Lava Jato e mensalão
Dirceu também comentou seu histórico de condenações e prisões em processos relativos aos escândalos do mensalão, ainda durante o primeiro mandato de Lula, e do petrolão, que veio à tona a partir da Operação Lava Jato, em 2014.
“O problema é que eles viraram instrumento político para mudar a realidade institucional do país. Os procuradores e o [Sergio] Moro pretendiam o poder. A lei foi sendo corrompida e as delações viraram uma farsa”, criticou Dirceu.
“O mensalão não se ateve a investigar empréstimos tomados por empresas do Marcos Valério e repassados ao PT, se transformou na maior corrupção do século, no ataque à república e à democracia. E a história da Visanet, em que está tudo provado que não existiu. [Houve] Pressão da opinião pública e julgamento ao vivo. Virou julgamento político”, prosseguiu.
Dirceu afirmou ainda que não errou “em lugar nenhum” e em “nenhum dos dois casos”. “Eu não tinha nenhuma relação com essa história dos dois empréstimos, do caixa dois. Roberto Jefferson foi cassado porque não provou que existia mensalão. Eu fui cassado porque era o chefe do mensalão. O Supremo me absolveu de formação de quadrilha. Eu fui condenado por corrupção, mas não tem prova nenhuma. Agora, veja quem é o Roberto Jefferson hoje e quem sou eu hoje”, disse.

Registros para localizar itens exibidos:

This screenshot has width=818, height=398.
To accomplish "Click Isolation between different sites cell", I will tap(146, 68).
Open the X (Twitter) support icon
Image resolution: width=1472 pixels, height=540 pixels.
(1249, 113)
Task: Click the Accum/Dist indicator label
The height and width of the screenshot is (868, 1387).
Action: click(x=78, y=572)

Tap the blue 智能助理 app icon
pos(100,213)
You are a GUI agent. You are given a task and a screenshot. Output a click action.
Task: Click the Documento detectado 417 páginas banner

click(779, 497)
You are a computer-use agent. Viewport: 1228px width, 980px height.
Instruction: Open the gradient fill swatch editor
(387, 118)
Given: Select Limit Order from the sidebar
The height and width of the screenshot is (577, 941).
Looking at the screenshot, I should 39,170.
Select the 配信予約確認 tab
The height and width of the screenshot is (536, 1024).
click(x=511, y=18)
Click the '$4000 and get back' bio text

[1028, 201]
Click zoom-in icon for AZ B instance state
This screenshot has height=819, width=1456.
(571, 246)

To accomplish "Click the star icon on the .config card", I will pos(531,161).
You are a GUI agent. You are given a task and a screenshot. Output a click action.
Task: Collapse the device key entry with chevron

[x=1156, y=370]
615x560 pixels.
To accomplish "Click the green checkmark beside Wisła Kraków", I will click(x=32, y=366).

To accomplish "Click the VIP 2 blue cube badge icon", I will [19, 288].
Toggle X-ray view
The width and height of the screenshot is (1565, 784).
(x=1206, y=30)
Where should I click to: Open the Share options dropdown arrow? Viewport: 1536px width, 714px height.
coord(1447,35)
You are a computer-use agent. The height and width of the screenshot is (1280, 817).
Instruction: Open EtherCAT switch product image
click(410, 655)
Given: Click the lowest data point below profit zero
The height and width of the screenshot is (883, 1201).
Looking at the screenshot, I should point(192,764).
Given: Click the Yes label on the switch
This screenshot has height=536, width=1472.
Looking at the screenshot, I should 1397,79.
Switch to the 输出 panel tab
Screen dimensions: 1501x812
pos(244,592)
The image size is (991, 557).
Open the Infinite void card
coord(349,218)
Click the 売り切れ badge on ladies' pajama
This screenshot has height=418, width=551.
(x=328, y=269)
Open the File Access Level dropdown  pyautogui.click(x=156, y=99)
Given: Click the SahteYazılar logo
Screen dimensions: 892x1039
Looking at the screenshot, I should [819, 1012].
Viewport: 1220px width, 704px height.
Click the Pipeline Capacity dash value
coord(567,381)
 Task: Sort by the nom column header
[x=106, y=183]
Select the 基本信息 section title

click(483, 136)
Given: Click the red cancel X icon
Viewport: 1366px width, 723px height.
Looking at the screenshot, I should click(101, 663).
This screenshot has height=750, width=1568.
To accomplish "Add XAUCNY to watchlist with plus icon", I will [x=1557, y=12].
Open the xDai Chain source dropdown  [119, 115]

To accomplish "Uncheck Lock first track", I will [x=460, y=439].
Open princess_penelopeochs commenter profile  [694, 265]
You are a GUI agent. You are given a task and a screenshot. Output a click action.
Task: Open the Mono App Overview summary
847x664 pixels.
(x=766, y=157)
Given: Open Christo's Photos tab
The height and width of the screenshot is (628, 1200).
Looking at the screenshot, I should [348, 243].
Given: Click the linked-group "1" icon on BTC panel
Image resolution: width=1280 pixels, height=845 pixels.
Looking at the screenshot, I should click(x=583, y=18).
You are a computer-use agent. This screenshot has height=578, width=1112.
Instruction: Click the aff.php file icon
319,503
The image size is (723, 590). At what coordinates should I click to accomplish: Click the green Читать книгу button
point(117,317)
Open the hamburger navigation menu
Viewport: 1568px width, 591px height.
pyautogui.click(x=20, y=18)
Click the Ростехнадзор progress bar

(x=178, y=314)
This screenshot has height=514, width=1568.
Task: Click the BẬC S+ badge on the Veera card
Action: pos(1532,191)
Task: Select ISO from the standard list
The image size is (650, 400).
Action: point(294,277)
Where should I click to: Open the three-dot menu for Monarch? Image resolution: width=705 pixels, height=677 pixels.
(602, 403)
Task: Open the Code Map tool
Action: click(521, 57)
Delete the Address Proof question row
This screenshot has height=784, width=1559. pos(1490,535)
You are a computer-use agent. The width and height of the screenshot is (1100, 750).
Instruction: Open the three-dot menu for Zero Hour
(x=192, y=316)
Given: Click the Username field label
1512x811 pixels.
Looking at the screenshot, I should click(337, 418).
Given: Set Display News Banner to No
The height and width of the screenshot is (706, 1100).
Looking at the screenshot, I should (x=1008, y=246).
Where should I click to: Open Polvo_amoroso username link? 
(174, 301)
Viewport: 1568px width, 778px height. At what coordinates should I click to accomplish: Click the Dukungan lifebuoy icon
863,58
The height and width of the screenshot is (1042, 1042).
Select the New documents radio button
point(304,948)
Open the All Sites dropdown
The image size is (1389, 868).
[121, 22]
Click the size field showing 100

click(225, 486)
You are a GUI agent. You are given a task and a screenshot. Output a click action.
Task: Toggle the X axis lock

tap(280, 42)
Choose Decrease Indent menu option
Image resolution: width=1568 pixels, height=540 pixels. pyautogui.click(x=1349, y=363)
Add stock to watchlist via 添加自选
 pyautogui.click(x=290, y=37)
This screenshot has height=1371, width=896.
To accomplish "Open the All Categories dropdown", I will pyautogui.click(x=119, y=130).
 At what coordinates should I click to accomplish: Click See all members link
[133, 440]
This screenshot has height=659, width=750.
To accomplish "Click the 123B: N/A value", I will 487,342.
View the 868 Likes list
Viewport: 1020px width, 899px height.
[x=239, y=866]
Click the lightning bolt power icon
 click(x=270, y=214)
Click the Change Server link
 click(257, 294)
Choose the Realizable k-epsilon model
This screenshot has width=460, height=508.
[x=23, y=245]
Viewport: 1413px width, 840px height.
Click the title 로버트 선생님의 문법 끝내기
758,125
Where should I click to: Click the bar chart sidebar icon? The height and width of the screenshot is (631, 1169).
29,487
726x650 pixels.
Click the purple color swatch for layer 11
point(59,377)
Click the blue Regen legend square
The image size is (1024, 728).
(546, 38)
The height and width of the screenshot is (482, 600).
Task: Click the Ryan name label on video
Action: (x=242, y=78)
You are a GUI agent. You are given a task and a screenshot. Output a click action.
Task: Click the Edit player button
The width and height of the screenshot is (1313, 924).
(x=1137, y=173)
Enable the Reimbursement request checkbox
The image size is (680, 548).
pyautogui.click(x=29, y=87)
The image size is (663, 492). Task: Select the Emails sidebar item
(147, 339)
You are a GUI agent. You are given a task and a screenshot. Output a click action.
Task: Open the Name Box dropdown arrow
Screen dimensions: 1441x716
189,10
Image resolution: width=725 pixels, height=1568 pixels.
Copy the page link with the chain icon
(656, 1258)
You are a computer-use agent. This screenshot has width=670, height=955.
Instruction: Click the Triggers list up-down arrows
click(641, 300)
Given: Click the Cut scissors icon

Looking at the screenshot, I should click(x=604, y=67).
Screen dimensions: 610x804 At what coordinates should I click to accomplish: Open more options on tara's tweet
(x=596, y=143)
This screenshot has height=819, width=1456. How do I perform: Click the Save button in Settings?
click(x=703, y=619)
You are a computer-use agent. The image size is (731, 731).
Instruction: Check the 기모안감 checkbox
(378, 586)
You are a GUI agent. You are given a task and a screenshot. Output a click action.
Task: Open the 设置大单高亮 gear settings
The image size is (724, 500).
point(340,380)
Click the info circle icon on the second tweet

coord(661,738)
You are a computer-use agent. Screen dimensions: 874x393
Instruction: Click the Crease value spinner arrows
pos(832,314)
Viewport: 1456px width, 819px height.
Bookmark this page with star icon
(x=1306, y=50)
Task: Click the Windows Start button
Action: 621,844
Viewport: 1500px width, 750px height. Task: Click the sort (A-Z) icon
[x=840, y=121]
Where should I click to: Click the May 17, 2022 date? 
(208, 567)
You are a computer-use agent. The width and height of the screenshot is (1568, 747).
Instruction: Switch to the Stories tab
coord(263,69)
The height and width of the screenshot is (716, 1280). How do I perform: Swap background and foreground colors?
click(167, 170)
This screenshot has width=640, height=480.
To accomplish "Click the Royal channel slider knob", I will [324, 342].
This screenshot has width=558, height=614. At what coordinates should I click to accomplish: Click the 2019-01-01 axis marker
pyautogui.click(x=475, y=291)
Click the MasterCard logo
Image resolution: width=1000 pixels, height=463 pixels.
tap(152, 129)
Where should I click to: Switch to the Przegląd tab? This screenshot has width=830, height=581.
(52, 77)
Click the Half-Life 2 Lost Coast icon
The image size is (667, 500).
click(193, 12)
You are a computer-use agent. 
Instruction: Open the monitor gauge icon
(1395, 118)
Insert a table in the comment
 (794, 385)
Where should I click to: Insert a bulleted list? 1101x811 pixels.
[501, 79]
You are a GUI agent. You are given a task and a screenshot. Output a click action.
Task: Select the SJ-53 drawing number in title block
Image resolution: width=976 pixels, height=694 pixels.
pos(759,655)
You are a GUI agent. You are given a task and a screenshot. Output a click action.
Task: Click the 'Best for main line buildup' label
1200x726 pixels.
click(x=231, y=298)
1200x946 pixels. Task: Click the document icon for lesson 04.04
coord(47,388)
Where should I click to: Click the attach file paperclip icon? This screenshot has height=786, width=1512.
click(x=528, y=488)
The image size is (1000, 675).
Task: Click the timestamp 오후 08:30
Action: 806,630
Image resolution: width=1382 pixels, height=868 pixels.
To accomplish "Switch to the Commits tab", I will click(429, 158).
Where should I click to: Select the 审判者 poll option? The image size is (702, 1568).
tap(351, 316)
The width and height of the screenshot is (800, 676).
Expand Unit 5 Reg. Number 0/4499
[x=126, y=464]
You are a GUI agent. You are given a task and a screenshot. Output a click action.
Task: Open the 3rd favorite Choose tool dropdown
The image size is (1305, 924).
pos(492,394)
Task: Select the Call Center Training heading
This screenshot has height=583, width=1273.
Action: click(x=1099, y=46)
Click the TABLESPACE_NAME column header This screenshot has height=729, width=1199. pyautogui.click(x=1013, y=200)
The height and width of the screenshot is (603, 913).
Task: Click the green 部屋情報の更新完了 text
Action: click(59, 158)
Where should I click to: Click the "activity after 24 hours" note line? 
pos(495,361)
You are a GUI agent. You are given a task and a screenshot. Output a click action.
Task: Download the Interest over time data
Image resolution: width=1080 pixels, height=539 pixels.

**Partes do exercício**
1. No texto sobre Dirceu, de qual acusação o Supremo o absolveu?
2. Atualize a listagem do início até a linha que contém "Action: click(x=78, y=572)", inclusive, trocando "screenshot" por "image" e mantendo todo o resto igual.
O texto e a listagem não têm nenhuma relação entre si.

**Respostas esperadas**
1. De formação de quadrilha.

2.
This image has width=818, height=398.
To accomplish "Click Isolation between different sites cell", I will tap(146, 68).
Open the X (Twitter) support icon
Image resolution: width=1472 pixels, height=540 pixels.
(1249, 113)
Task: Click the Accum/Dist indicator label
The height and width of the image is (868, 1387).
Action: click(x=78, y=572)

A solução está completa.